Objectif visé - Reprenez l'article d'encyclopédie sur l'exotisme après sa dernière phrase et poursuivez-en la rédaction.

Extrait source -
-*-
Grande Encyclopédie Larousse 1971-1976Éd. 1971-1976
E

exotisme

Vers 1850, le Dictionnaire de la conversation et de la lecture définissait le mot exotique de la manière suivante : « Ce mot, particulièrement consacré à l’histoire naturelle, est l’opposé d’indigène, et s’applique à toute production étrangère au pays où on l’emploie : ainsi, la plupart des plantes cultivées dans les serres des jardins botaniques, telles que les cierges, les palmiers, etc., sont des productions exotiques, c’est-à-dire apportées de climats plus ou moins éloignés. »


Vingt ans plus tard, Littré était plus laconique encore et ignorait le terme exotisme. Il s’agit donc d’un phénomène dont on a pris conscience à une date relativement tardive. Il a pourtant des origines anciennes. Certes, la mentalité grecque considérait tout ce qui était extérieur à la communauté culturelle comme barbare et inintéressant. On constate cependant dans les récits de voyage — et, à commencer, dans l’Odyssée — une curiosité incontestable pour les terres lointaines, leurs produits et leurs coutumes. Rome, qui est en situation d’héritière culturelle de la Grèce, est plus sensible encore au charme de ce qui vient d’ailleurs. On y constate le développement d’un véritable exotisme hellénique qui affecte la décoration, le vêtement, la manière de vivre, la langue et même la littérature. En outre, ce que nous appelons le Proche-Orient — de la Thessalie à l’Égypte — exerce dès cette époque sur les esprits une sorte de fascination qui le peuple de sages, de devins, de magiciens et d’inventeurs de religions nouvelles. La propagation du christianisme a certainement dû beaucoup à ce qu’on pourrait appeler plaisamment un « ésotérisme exotique ».
-*-
Entrées de données -
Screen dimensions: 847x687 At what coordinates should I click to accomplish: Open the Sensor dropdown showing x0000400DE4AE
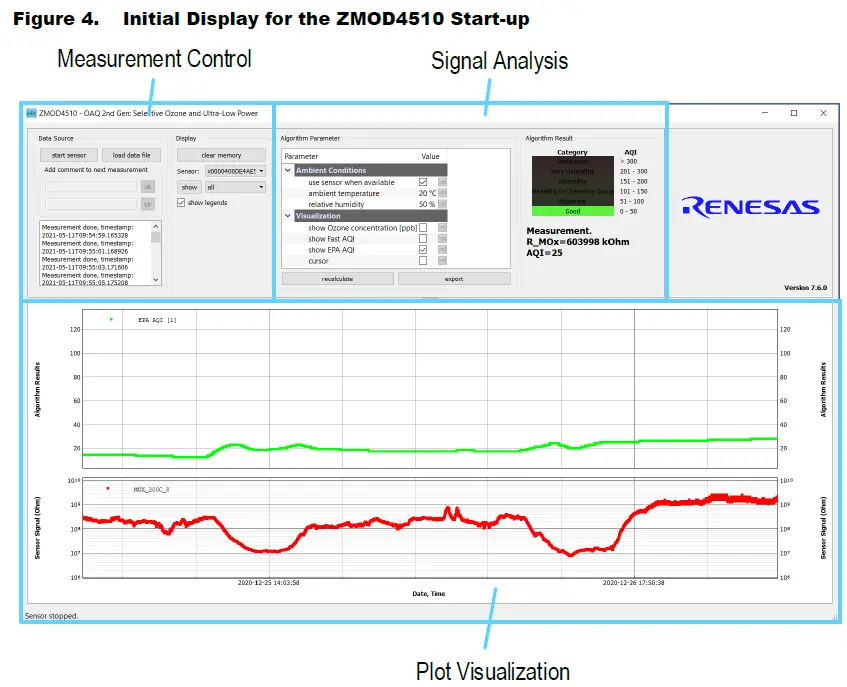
-*-
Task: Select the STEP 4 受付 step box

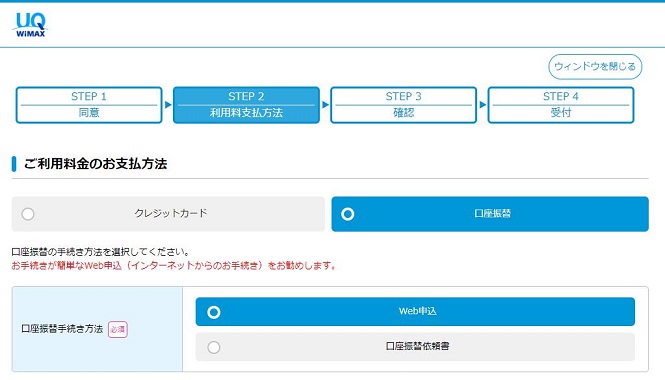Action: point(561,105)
-*-
Exercice corrigé -
L’écroulement de l’Empire romain et les invasions ont pour plusieurs siècles fait disparaître le goût de l’exotisme, mode de civilisations prospères et lasses de leur propre quotidienneté. Vers la fin du Moyen Âge, on le voit cependant réapparaître, en général comme une utilisation de thèmes ornementaux empruntés à l’art byzantin, arabe ou persan. Mais, du point de vue littéraire, un texte du début du xive s., tel que le Livre de Marco Polo, relatant un voyage et un long séjour en Chine, est plutôt perçu soit comme un ensemble d’observations pratiques intéressant les découvreurs — marchands ou missionnaires —, soit comme une somme de fictions fantastiques destinées à flatter l’imagination. C’est si vrai que le livre de voyages parfaitement apocryphe rédigé quelque soixante-quinze ans plus tard par Jean de Bourgogne sous le pseudonyme de sir John Mandeville fut confondu dans le goût public avec le témoignage largement authentique de Marco Polo.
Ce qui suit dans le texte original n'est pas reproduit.